The influx of mobile-TV-ready devices and premium content providers entering this market suggests that neither handsets nor content are standing in the way of mobile TV uptake and that quality of experience (QoE) is the determining factor in the rise of mobile TV. For mobile TV, QoE is key to driving the uptake of paid-for mobile TV services. With an array of free-to-air-services available, content and service providers risk losing out on revenue if are unable to support the enhanced user experience expected from a paid-for service.
With the popularity of smartphones and a rise in mobile broadband adoption, we continue to see a strain on networks on a global scale. To support mobile TV, operators must make sure their networks are fully equipped to accommodate the demand for this increase in mobile data. By taking steps to alleviate congestions from over-crowded networks operators can better service the QoE expected from this demanding consumer market.
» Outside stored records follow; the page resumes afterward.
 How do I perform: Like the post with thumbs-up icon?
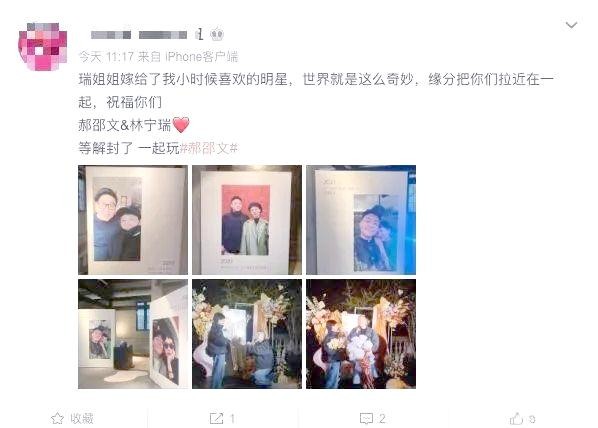coord(516,418)
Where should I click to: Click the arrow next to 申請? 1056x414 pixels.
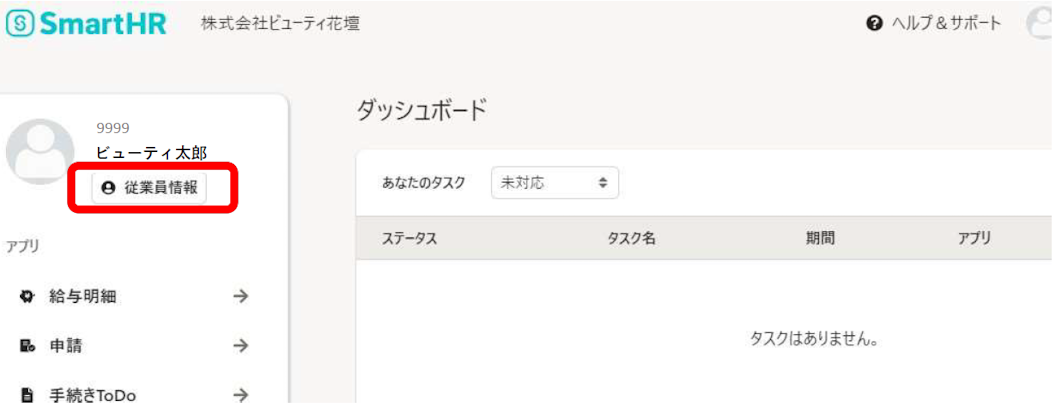tap(240, 346)

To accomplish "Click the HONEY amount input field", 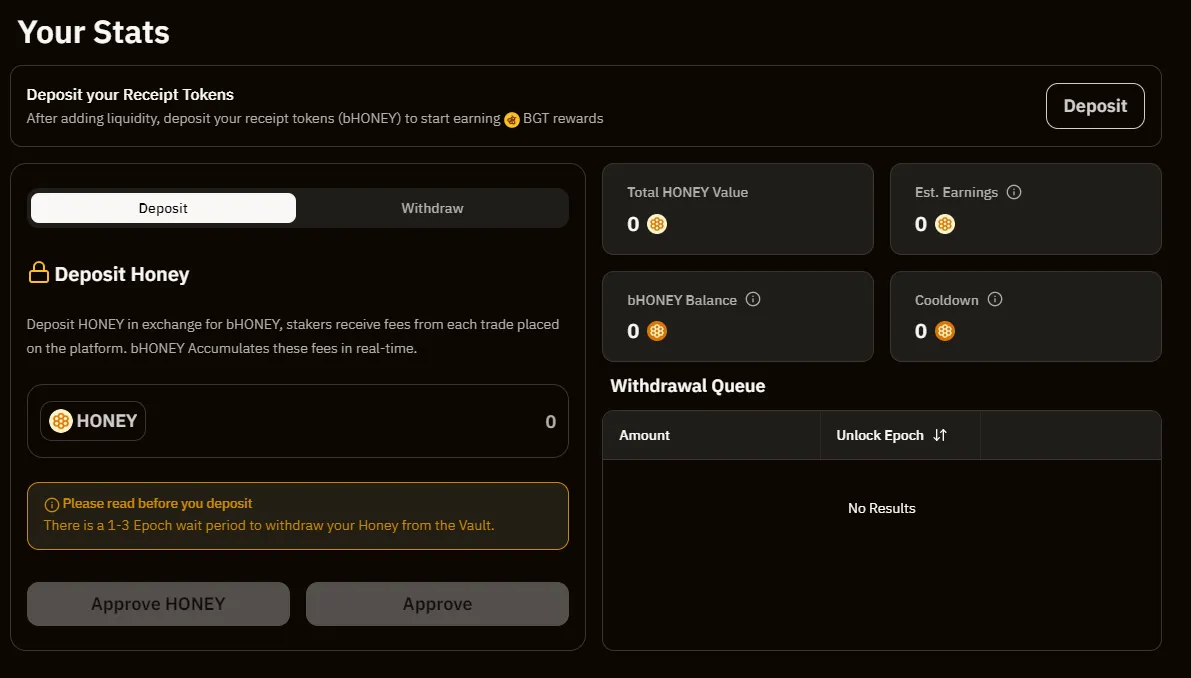I will pyautogui.click(x=400, y=421).
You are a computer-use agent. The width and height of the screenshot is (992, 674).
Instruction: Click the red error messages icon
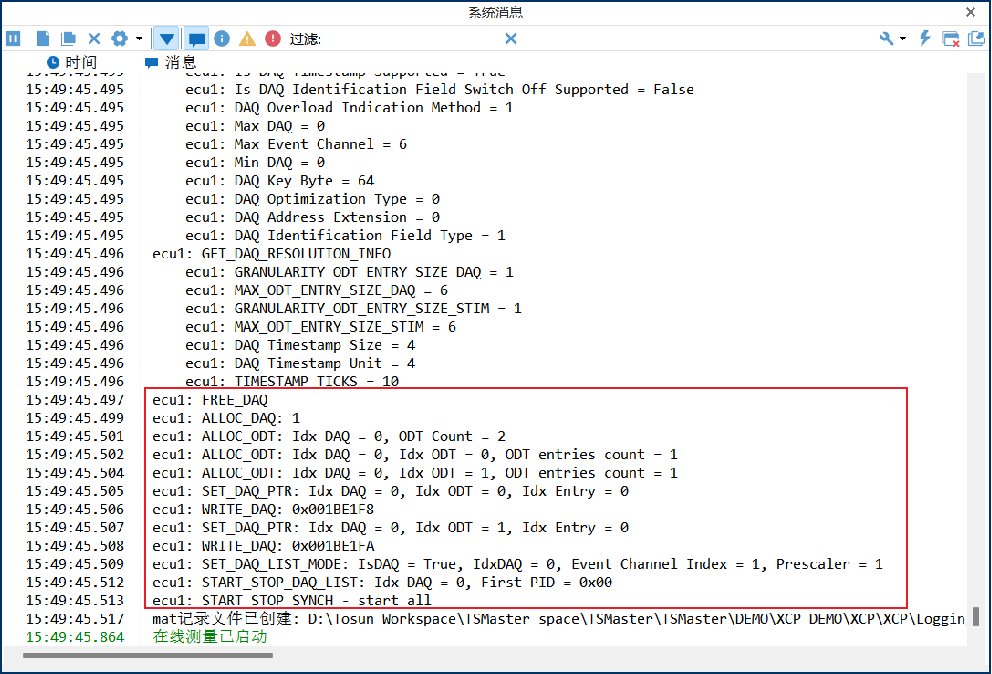click(272, 38)
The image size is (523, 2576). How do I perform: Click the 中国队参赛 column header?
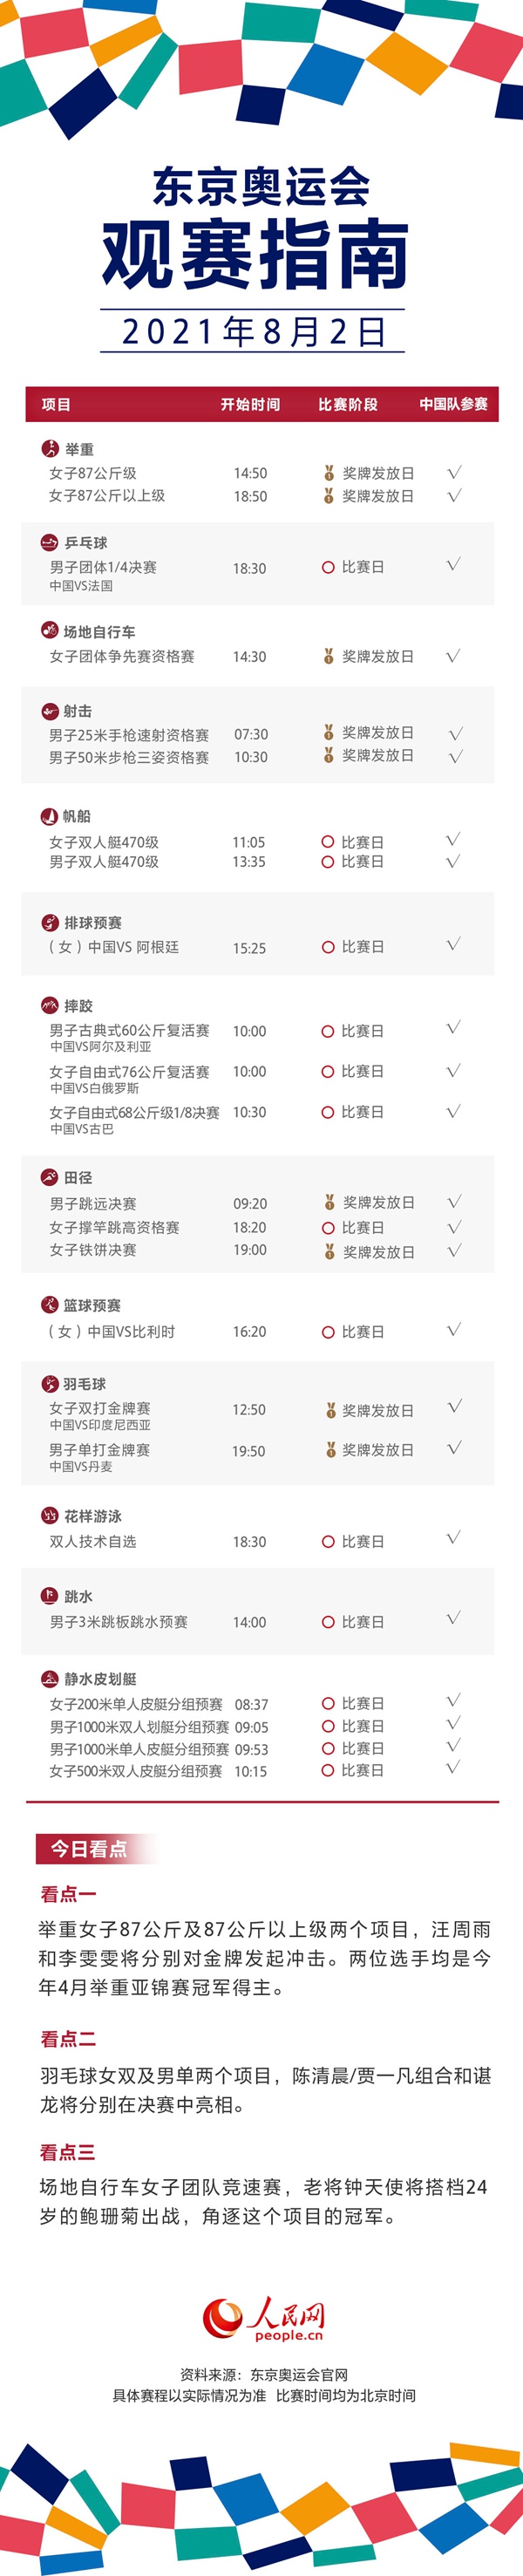tap(454, 405)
Bytemobile’s second-quarter 2011 Mobile Analytics Report demonstrated that mobile video already accounts for up to 60 percent of mobile network traffic but subscribers experience stalling 5 -40 percent of the time. Increased demand on capacity requires greater control of networks and the ability to gauge the quality of subscribers' mobile video experience. Operators need to examine data rates, resolution and stalling in order to ensure service quality and consistency, reduce churn and plan tiered services for different subscriber profiles.
A rise in mobile TV results in more higher-quality content going across the network and operators need to ensure they have policies in place that shape access and bandwidth in a way that means a single subscriber cannot take up all available bandwidth. For example, offering improved resolution for mobile TV across just 10 percent of subscribers can have a 30-40 percent additional impact on capacity consumed and therefore affect the remaining 90 percent of subscribers' user experience.
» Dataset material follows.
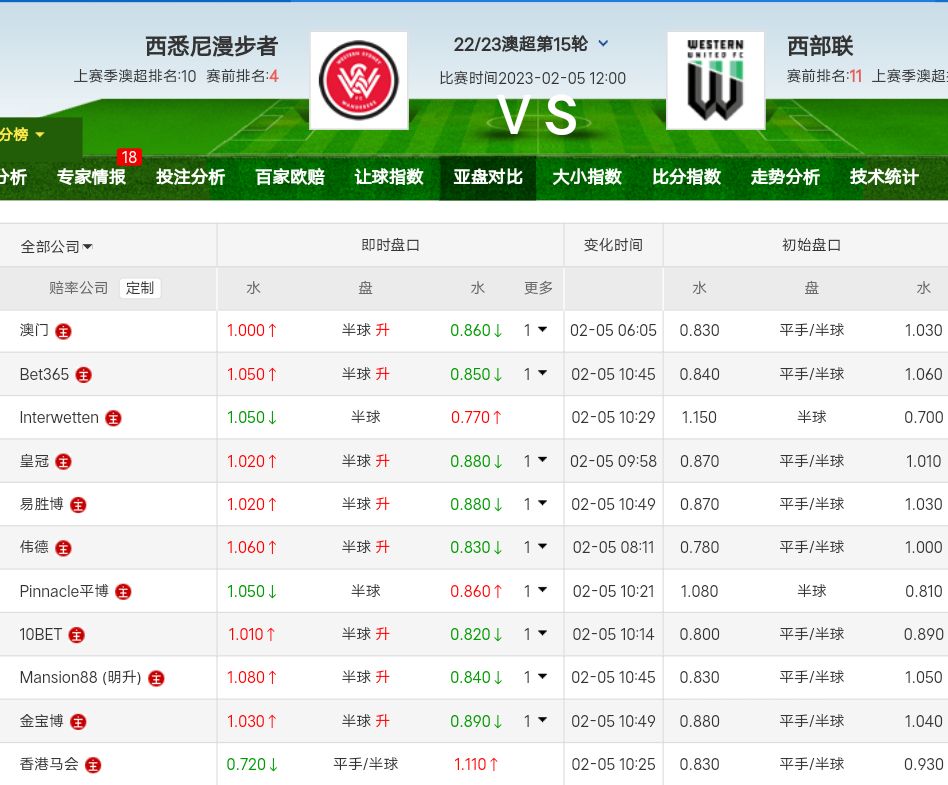Open the 全部公司 company filter dropdown
Viewport: 948px width, 785px height.
pyautogui.click(x=57, y=247)
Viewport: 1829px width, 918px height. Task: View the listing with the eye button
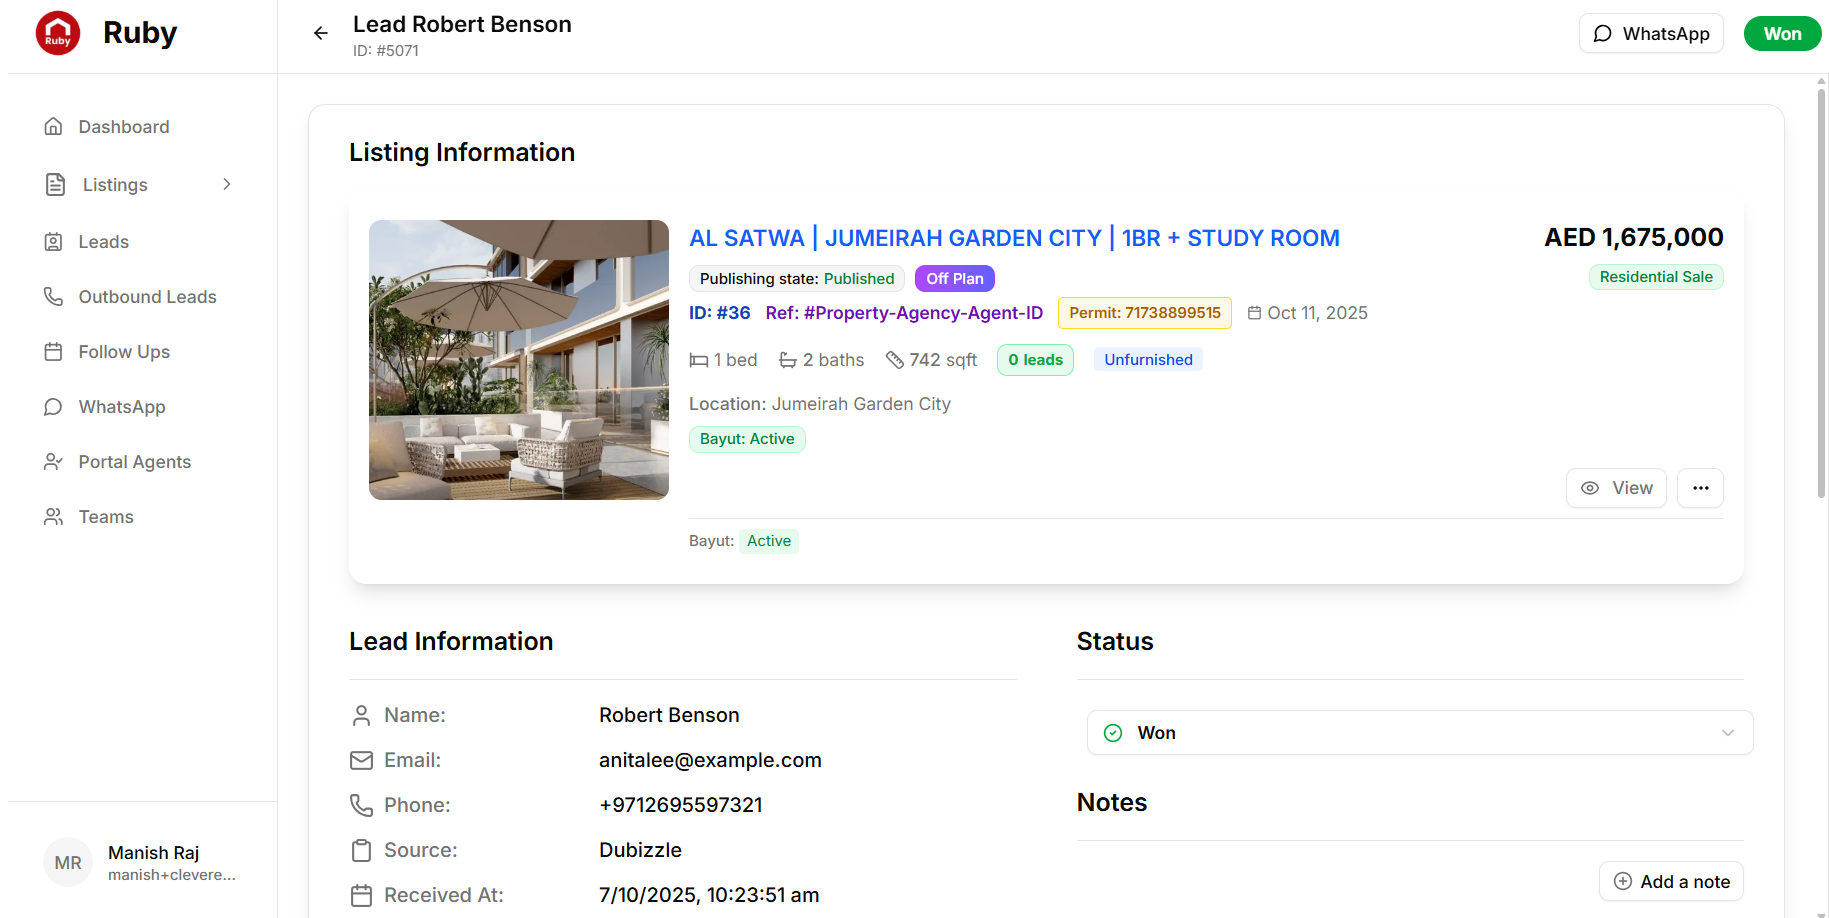point(1616,488)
As we've discussed, the growth of mobile video traffic is rapidly outpacing that of overall data traffic. Unless operators are able to intelligently manage network capacity through data reduction and related technologies, the explosion of multimedia content will continue to eat away at their monetization of data services. Mobile optimization and traffic management not only decrease the amount of traffic on mobile networks, but also help to improve the overall consumer QoE. These technologies provide device and application aware intelligence in the network and allow operators to attain the best utilization of their existing network assets, including spectrum. When combined with LTE, they can help operators meet the ever-growing traffic demand and high user expectations.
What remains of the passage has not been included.